Telah menjadi pengetahuan umum di kalangan umat, bahwa ikhtilaf yang terjadi di kalangan ulama merupakan rahmat bagi umat, karena dengan begitu mereka bisa memilih pendapat yang paling sesuai dengan keadaan mereka, sehingga mereka bisa tetap mengikuti tuntunan agama dalam keadaan apapun.
Akan tetapi perlu diketahui, bahwa ikhtilaf yang merupakan rahmat adalah ikhtilaf ulama dalam bidang Fikih (furu’usy-Syari’ah). Adapun ikhtilaf yang terjadi di dalam ranah akidah justru merupakan petaka bagi umat, dan karena itu umat harus terus berpegangan pada akidah Ahlusunah wal Jamaah, karena di luar itu merupakan akidah-akidah yang sesat dan tak boleh diikuti.
Bahkan dalam Fikih sekalipun, tak semua ikhtilaf boleh diikuti. Ikhtilaf yang boleh diikuti adalah pendapat-pendapat ulama yang berbeda-beda namun tetap memiliki dalil yang kuat dan dianggap muktabar. Adapun pendapat-pendapat pinggiran dengan dalil sangat lemah, yang biasanya ditolak oleh hampir seluruh ulama atau bahkan oleh seluruh ulama, maka itu merupakan ikhtilaf yang tidak muktabar, pendapat asing atau syadz yang tak boleh diikuti, sebab pada hakikatnya itu merupakan pendapat yang salah.

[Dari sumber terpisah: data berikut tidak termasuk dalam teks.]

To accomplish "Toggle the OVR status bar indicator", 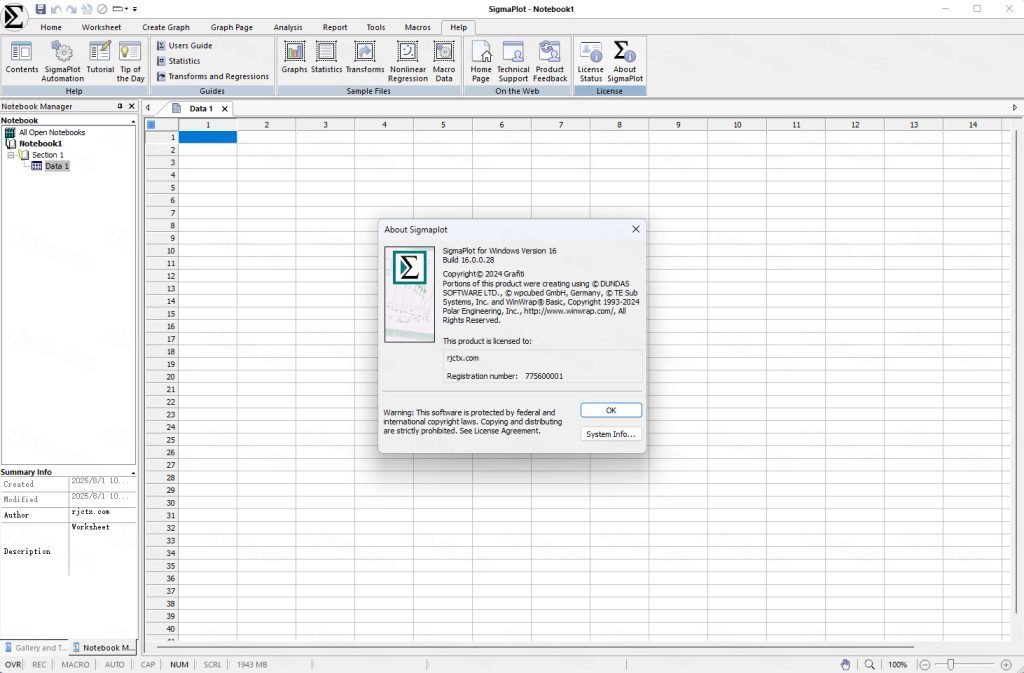I will (x=13, y=665).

Ibrahim bin Abi ‘Ablah, salah satu guru Imam Malik berkata, “Barangsiapa yang mengambil pendapat syadz-nya para ulama, maka ia telah membawa keburukan yang banyak.” Dalam riwayat lain seperti dinukil al-Imam Muhammad Zahid al-Kautsari, menggunakan ungkapan, “Barangsiapa yang mengikuti pendapat syadz-nya ulama, maka ia telah tersesat.” Dan betapa banyak ulama memberikan pernyataan yang sama dengan redaksi yang berbeda-beda.
Itulah sebabnya, ulama masih menafsiri pernyataan Imam Sufyan ats-Tsauri berikut, “Jika Anda melihat orang melakukan perbuatan yang mukhtalaf fih (diperselisihkan hukumnya) sedang Anda berpendapat berbeda dengan orang itu, maka janganlah Anda melarangnya.” Ulama menjelaskan, bahwa yang dimaksud di situ adalah ikhtilaf yang muktabar dan sudah dilakukan oleh banyak ulama. Adapun ikhtilaf yang jarang dan syadz, maka kita tidak boleh diam terhadap pelakunya, dan harus melarangnya.

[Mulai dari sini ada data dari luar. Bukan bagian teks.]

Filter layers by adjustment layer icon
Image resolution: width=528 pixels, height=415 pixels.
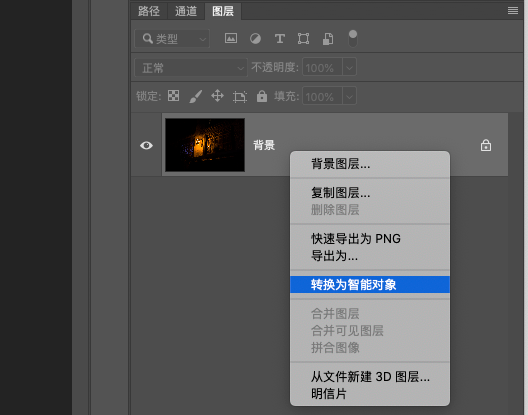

Hal di atas penting diutarakan, sebab pada saat ini sangat mudah kita jumpai orang-orang yang bertopeng di balik ikhtilaf, terkait persoalan-persoalan kontroversial yang sering terjadi belakangan ini. Misalnya, masalah orang Islam yang membawa tumpeng ke gereja dan dihaturkan kepada para pendeta yang tengah melakukan kebaktian di dalamnya. Terhadap kasus seperti itu, sebagian orang (mungkin saja mantan santri) mengatakan, “Sudahlah, kita tidak perlu mengkritisi perbuatan itu, toh juga ada ulama yang memperbolehkannya…”

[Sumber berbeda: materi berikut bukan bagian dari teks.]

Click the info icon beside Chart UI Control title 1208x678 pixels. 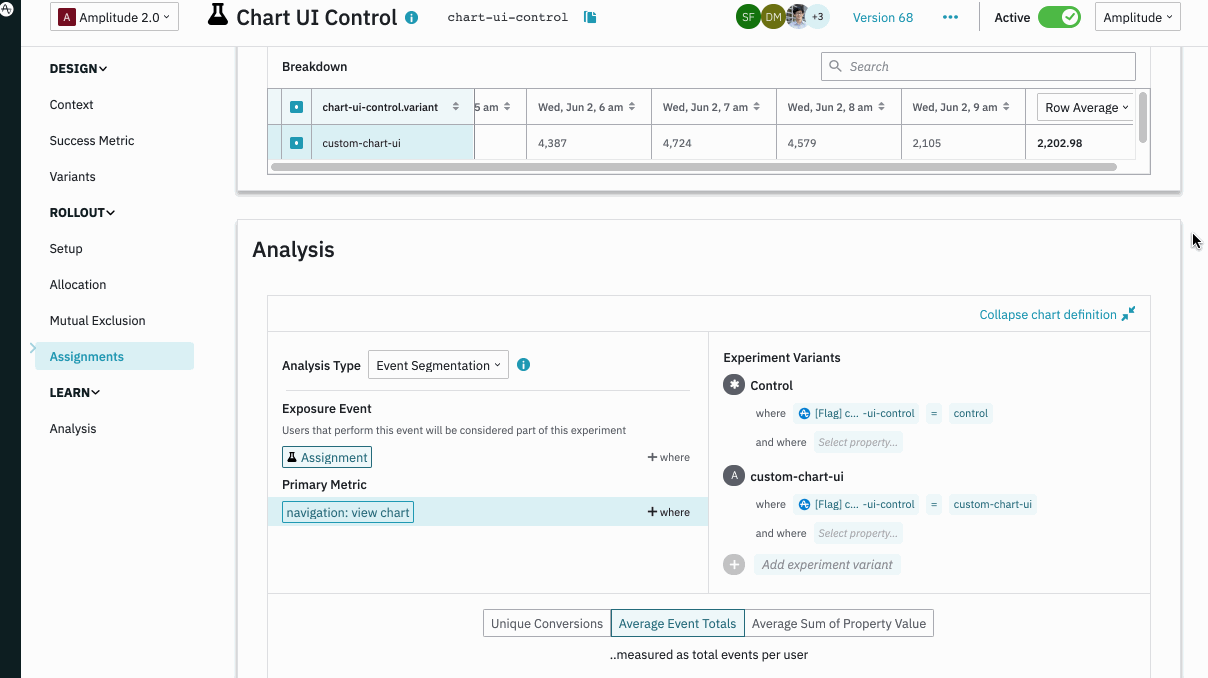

Terhadap pernyataan seperti itu, kita harus berhati-hati, terlebih di dalam persoalan yang ada kaitannya dengan akidah. Sebab belakangan ini, paham pluralisme agama sedang gencar-gencarnya dipropagandakan, dan orang yang tidak sepakat dengan paham itu dicap sebagai intoleran, radikal, dan tidak loyal terhadap NKRI. Itulah sebabnya kenapa belakangan sebagian kalangan dari umat Islam sangat sering mengadakan acara di gereja, baik dalam rangka doa bersama, nyanyi bersama, dan makan bersama di dalamnya.
Perhatikanlah pernyataan al-Imam Abu Bakar al-Ajurri perihal orang yang menganggap bolehnya alat permainan yang diharamkan, dengan berdalih karena sebagian ulama ada yang memainkannya. Beliau mengatakan, “Itu adalah perkataan orang yang mengikuti hawa nafsunya dan meninggalkan ilmu. Karena jika seorang yang dianggap berilmu melakukan kesalahan, maka kita tak boleh mengikuti dia dalam kesalahannya itu. Kita sudah diwanti-wanti untuk menjauhi kesalahan yang dilakukan oleh seorang ulama.”
Jika soal alat permainan saja ulama perlu mewanti-wanti seperti itu, maka bagaimana dengan persoalan membawa tumpeng ke dalam gereja ini?